Was das mögliche Argument betrifft, es handele sich hier bewußt um eine Provokation, und eine derartige Strategie der Provokation habe sich zu Zeiten der 68er-Bewegung bereits als erfolgreich erwiesen, muß auf Folgendes hingewiesen werden: Das kulturreformistische Projekt der studentischen 68er konnte nur deshalb über "Provokationen" befördert werden, weil es ein gesellschaftliches Bedürfnis für einen Modernisierungsschub im Rahmen des Kapitalismus gab.
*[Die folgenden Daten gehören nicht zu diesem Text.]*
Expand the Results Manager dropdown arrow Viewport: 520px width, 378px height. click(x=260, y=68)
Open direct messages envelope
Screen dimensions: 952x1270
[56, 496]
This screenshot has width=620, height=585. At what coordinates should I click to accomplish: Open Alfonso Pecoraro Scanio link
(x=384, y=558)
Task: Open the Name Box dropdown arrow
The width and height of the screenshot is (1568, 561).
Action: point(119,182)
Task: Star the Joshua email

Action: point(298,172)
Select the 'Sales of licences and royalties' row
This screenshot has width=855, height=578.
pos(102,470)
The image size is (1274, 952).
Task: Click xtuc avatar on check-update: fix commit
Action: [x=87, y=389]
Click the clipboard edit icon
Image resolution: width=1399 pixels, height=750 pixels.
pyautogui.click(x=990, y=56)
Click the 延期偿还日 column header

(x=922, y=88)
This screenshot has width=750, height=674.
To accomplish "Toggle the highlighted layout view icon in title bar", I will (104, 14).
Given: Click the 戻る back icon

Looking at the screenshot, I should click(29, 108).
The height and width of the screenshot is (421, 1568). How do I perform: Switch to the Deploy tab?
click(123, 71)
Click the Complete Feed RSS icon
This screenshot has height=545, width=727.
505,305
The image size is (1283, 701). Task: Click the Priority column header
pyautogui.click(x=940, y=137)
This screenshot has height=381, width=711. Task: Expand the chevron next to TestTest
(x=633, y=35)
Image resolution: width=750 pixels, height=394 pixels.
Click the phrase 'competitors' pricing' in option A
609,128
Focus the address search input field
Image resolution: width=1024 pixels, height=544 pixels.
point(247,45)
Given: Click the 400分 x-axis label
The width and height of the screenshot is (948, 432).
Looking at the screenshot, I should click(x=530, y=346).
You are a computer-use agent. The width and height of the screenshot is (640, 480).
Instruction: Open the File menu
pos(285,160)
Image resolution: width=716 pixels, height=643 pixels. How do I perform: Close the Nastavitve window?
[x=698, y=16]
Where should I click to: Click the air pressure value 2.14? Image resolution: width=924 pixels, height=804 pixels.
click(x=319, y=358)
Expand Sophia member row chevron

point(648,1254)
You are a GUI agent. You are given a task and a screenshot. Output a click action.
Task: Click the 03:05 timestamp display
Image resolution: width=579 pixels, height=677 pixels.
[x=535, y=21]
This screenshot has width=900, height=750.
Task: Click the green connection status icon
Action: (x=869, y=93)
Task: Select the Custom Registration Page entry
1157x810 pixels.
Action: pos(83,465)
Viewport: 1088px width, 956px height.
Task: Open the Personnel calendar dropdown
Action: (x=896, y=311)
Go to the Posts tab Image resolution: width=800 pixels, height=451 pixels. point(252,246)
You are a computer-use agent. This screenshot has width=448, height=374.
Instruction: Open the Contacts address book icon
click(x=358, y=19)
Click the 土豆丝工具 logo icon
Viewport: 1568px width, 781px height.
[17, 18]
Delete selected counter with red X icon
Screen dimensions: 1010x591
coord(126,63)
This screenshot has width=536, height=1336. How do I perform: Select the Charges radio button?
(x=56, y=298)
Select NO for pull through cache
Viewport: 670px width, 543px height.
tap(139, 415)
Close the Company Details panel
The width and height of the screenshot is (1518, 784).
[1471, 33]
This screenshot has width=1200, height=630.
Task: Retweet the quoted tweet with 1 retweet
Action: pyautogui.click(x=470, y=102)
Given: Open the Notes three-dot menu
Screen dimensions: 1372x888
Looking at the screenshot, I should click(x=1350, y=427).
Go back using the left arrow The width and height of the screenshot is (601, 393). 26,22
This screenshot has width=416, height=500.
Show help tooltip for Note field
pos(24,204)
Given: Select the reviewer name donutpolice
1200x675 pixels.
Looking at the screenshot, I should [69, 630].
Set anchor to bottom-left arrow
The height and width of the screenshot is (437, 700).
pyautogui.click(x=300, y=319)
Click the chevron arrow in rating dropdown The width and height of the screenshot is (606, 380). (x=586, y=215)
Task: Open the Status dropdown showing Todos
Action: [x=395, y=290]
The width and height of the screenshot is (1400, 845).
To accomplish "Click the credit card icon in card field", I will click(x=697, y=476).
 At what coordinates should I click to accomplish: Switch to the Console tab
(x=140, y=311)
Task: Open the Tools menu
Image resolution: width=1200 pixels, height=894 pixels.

Was angesichts der heutigen Krise des Kapitalismus übrigbleibt, ist ein objektives gesellschaftliches Bedürfnis nach der Lösung der "Krise der revolutionären Führung", d.h. nach der Schaffung einer in der Arbeiterklasse verwurzelten revolutionären kommunistischen Partei als notwendige wenngleich nicht ausreichende Voraussetzung für den revolutionären Sturz dieser Ausbeutergesellschaft, die Krieg, Faschismus und Rassismus notwendigerweise erzeugt. Zur Lösung dieser historischen Aufgabe trägt niemand bei, der die Arbeiterklasse nur als eine unveränderbar reaktionäre Masse sehen will oder der ohnehin nur im Begriff des - natürlich zutiefst verachteten - "deutschen Volks" denken kann.

Wir könnten die "antinationale" "Linke", die ihren pervertiertesten und reaktionärsten Ausdruck seinerzeit in den "Wohlfahrsausschüssen" fand, die die Bombardierung der Zivilbevölkerung in Dresden durch die Luftwaffe des britischen Imperialismus beklatschte, rechts liegen lassen, wenn nicht eine ansonsten vielversprechende Organisation wie die Antifa im Bündnis mit solchen Kräften ihr Ansehen beschmutzen würde und wenn angesichts des von diesen "antinationalen" Kleinbürgern veranstalteten Lärms nicht die in der BRD zahlenmäßig so kleine revolutionäre proletarische Linke unter ihren Umtrieben, die von der Arbeiterklasse als Umtriebe "der Linken" mißverstanden werden können, leiden müßte. Dieses Interesse alleine ist es, daß uns nötigt, uns hin und wieder mit diesem abgeschmackten objektiv reaktionären Unsinn zu befassen.